Written exercise 1: List every comment line in the cache warming code.

Quoted passage:
◆ ◆ ◆ ◆

Cache Warming Strategy

// Proactively populate cache for frequently accessed data
@Injectable()
export class CacheWarmingService {
  constructor(
    private redis: RedisClient,
    private db: DatabaseService
  ) {
    this.startWarmingSchedule();
  }

  private startWarmingSchedule(): void {
    // Warm cache every 4 minutes (before 5-minute expiry)
    setInterval(() => {
      this.warmFrequentlyAccessedData();
    }, 4 * 60 * 1000);
  }

  private async warmFrequentlyAccessedData(): Promise<void> {
    try {
      // Get list of active teams
      const activeTeams = await this.db.query(`
        SELECT DISTINCT team_id 
        FROM user_sessions 
        WHERE last_activity > NOW() - INTERVAL '1 hour'
      `);

      // Warm cache for each active team
      const warmingPromises = activeTeams.rows.map(async (team) => {
        const metrics = await this.fetchTeamMetrics(team.team_id);
        await this.redis.setex(
          `metrics:team:${team.team_id}`,
          300,
          JSON.stringify(metrics)

◆ ◆ ◆ ◆

(Element and text location data)
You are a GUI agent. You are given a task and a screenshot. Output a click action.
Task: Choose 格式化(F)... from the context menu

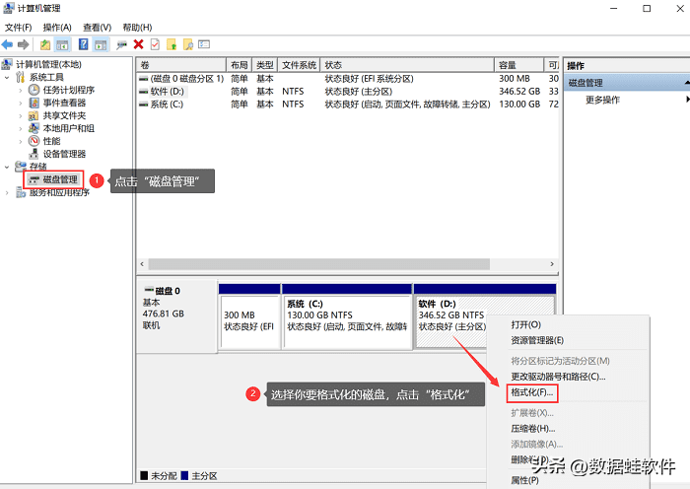click(x=533, y=392)
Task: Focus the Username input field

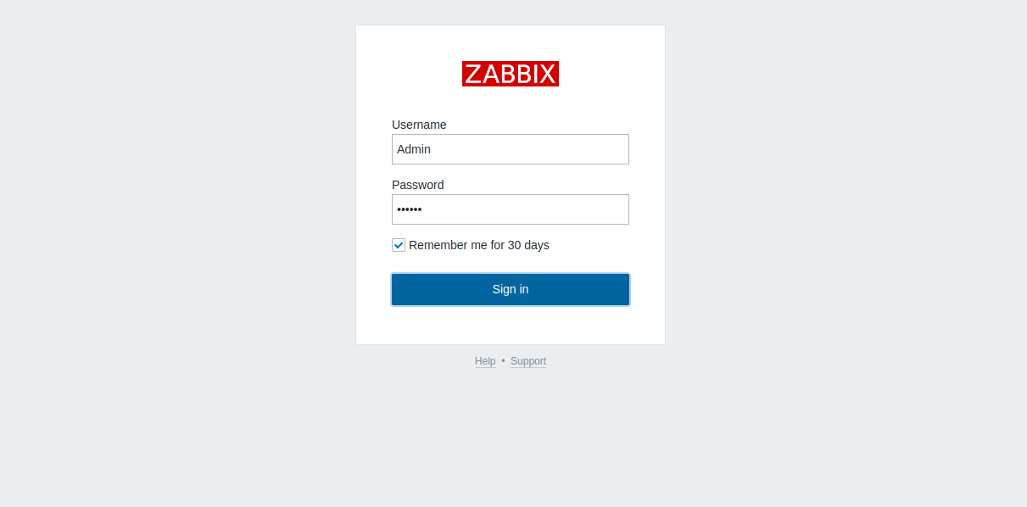Action: point(511,149)
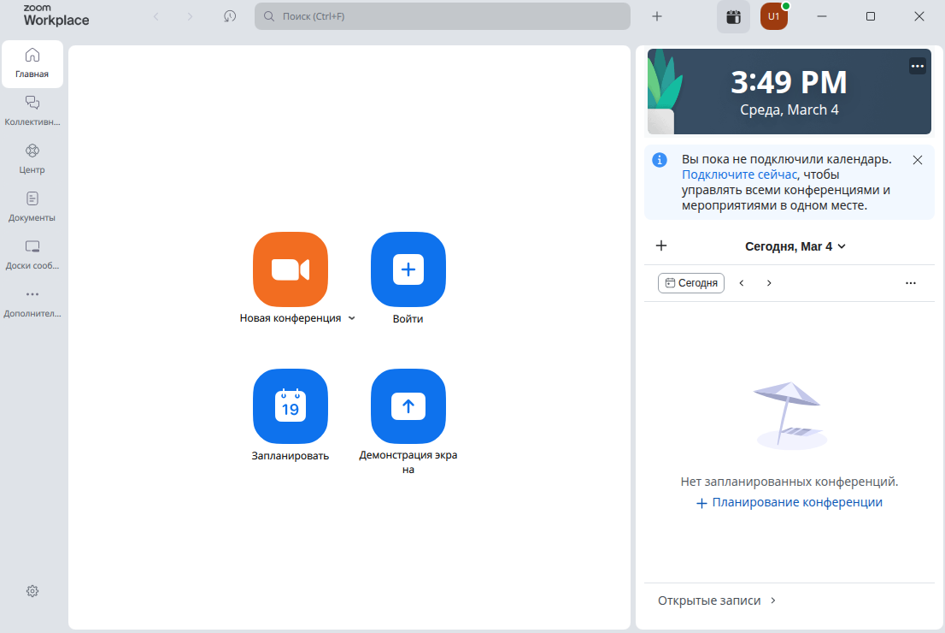The width and height of the screenshot is (945, 633).
Task: Click the calendar panel icon in title bar
Action: (733, 16)
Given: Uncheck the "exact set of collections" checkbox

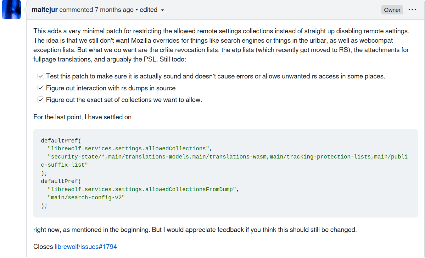Looking at the screenshot, I should click(x=41, y=100).
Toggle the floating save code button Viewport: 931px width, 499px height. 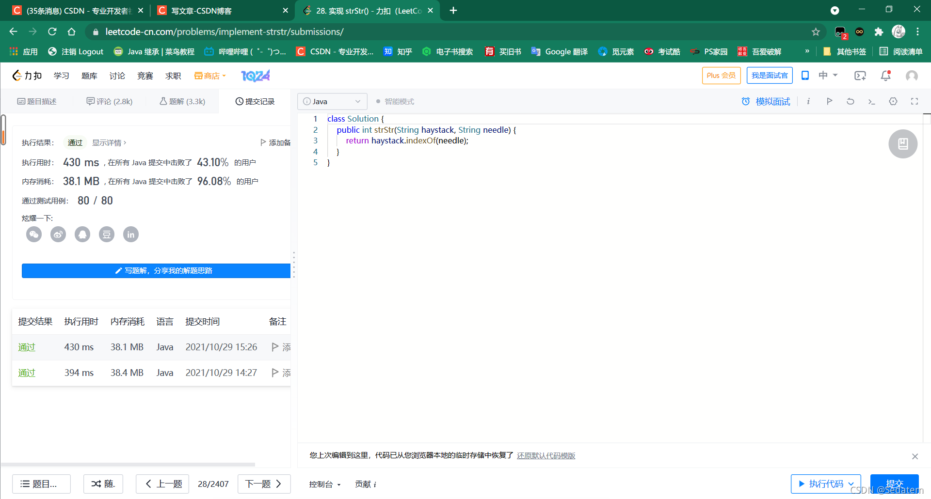pos(903,144)
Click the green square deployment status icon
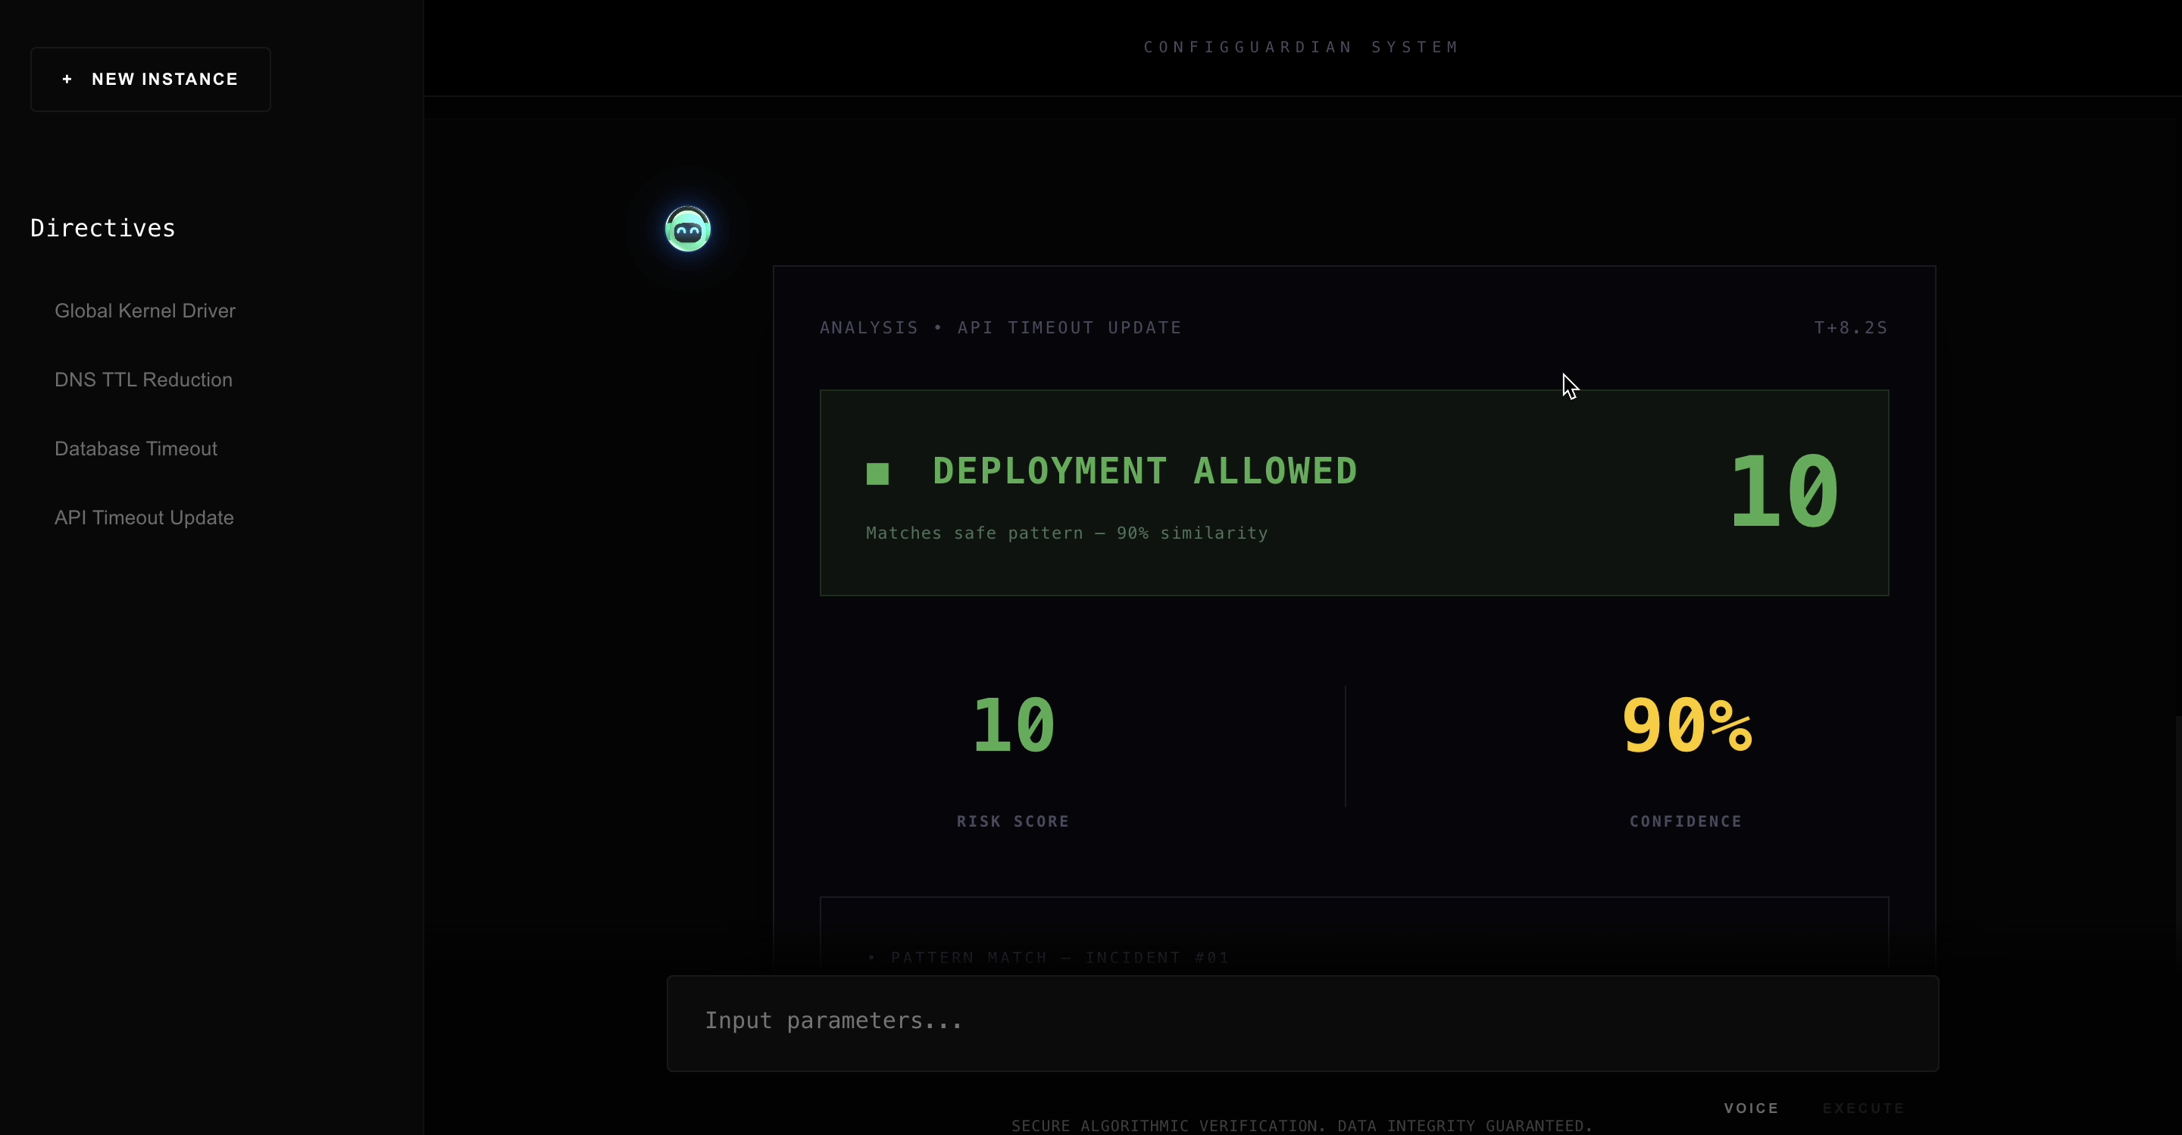 pos(878,473)
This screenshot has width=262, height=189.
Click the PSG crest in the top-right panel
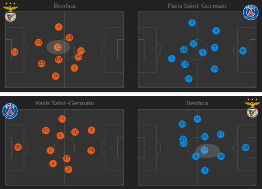[x=251, y=13]
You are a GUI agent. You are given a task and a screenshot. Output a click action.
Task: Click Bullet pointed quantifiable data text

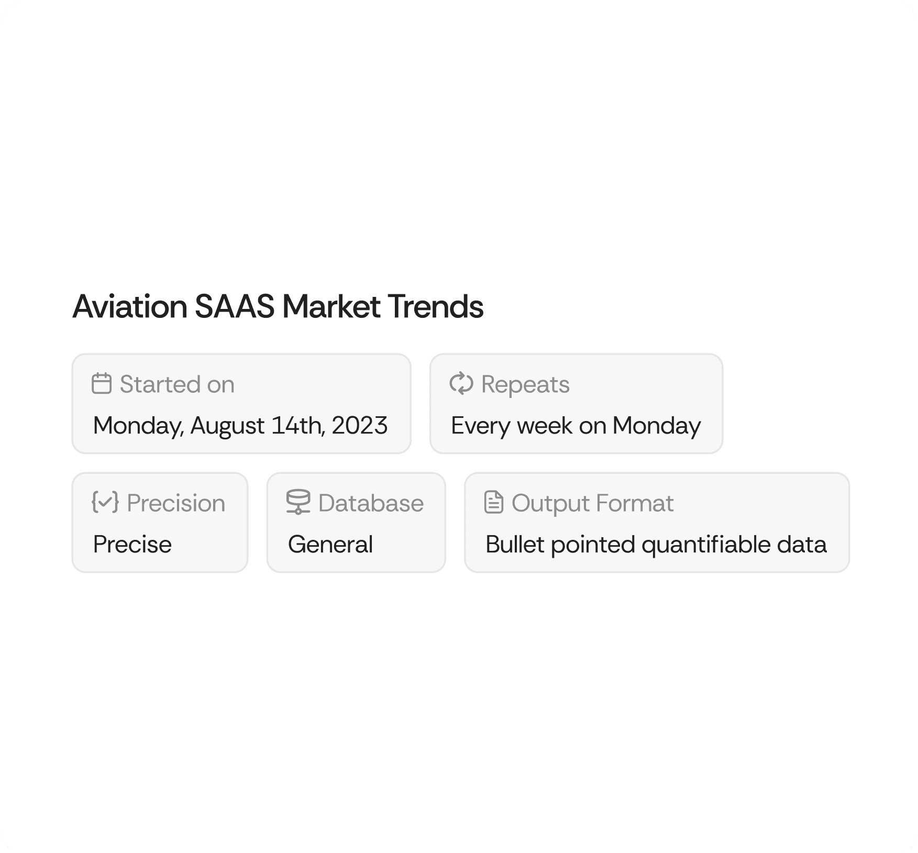[x=656, y=545]
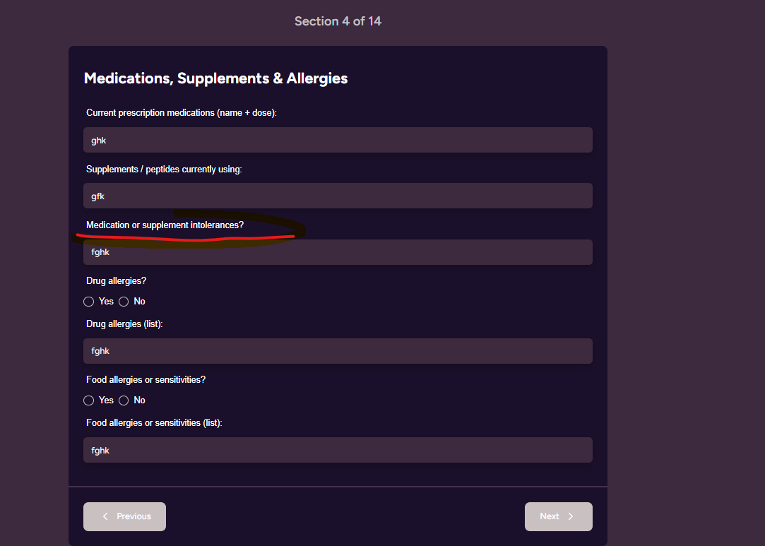The width and height of the screenshot is (765, 546).
Task: Choose No for Food allergies or sensitivities
Action: tap(124, 400)
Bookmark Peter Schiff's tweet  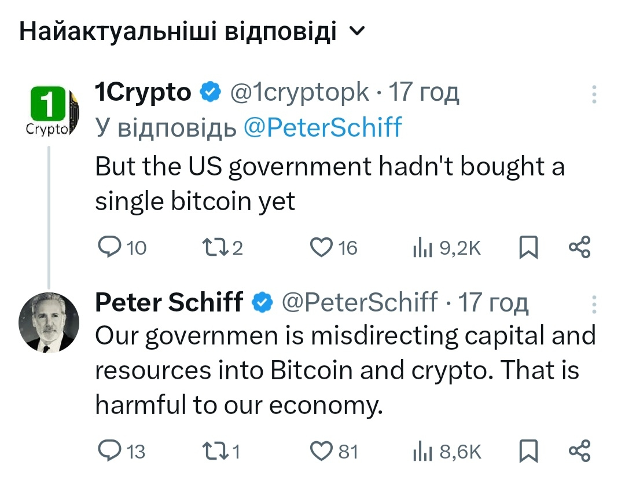527,451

◆ ◆ ◆ ◆

Written exercise 2: Revise the entries from the line with "Click the green square deployment status icon" to the line with "[x=251, y=13]", changing "green" to "blue" and keeping everything else as it is. Leave the pictures out.

Right answer 1:
// Proactively populate cache for frequently accessed data
// Warm cache every 4 minutes (before 5-minute expiry)
// Get list of active teams
// Warm cache for each active team

Right answer 2:
Click the blue square deployment status icon
 pos(878,473)
This screenshot has width=262, height=189.
Click the PSG crest in the top-right panel
[x=251, y=13]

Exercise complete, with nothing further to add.